YOUR TASK: Arrange the rows below, from the start through the line containing "will (336, 17).", as a two-column CSV with the columns instruction and answer. Give one CSV line per row, with its text and its answer each in a single quoted field and line breaks turned into spaces.

PROVIDED DATA:
--- START ---

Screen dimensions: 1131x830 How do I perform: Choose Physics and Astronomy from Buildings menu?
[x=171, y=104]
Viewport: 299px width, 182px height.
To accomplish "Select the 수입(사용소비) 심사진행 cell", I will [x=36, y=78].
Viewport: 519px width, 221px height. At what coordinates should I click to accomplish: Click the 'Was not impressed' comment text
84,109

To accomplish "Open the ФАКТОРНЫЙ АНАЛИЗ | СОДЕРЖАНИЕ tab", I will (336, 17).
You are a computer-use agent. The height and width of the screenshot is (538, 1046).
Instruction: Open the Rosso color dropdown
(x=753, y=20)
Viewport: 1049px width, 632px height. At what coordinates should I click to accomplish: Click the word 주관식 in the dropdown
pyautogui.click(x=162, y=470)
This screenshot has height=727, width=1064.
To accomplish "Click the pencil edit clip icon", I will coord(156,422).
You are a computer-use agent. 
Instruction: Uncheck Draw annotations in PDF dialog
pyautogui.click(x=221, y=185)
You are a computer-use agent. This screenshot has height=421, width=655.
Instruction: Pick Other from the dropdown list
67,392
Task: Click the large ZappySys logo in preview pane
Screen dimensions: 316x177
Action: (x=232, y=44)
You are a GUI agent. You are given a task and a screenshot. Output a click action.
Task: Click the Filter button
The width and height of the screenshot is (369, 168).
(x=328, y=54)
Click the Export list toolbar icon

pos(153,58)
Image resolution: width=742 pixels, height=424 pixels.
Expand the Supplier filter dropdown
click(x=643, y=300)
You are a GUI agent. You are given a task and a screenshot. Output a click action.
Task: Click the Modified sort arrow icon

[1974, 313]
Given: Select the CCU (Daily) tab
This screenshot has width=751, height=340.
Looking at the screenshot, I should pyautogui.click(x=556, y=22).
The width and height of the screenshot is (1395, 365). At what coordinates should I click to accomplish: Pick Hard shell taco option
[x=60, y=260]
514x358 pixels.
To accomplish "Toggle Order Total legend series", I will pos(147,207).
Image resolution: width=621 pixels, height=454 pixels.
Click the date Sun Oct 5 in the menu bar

--- END ---

RESULT FOR THIS EXERCISE:
instruction,answer
"Screen dimensions: 1131x830 How do I perform: Choose Physics and Astronomy from Buildings menu?","[x=171, y=104]"
"Viewport: 299px width, 182px height. To accomplish ""Select the 수입(사용소비) 심사진행 cell"",","I will [x=36, y=78]."
"Viewport: 519px width, 221px height. At what coordinates should I click to accomplish: Click the 'Was not impressed' comment text","84,109"
"To accomplish ""Open the ФАКТОРНЫЙ АНАЛИЗ | СОДЕРЖАНИЕ tab"",","I will (336, 17)."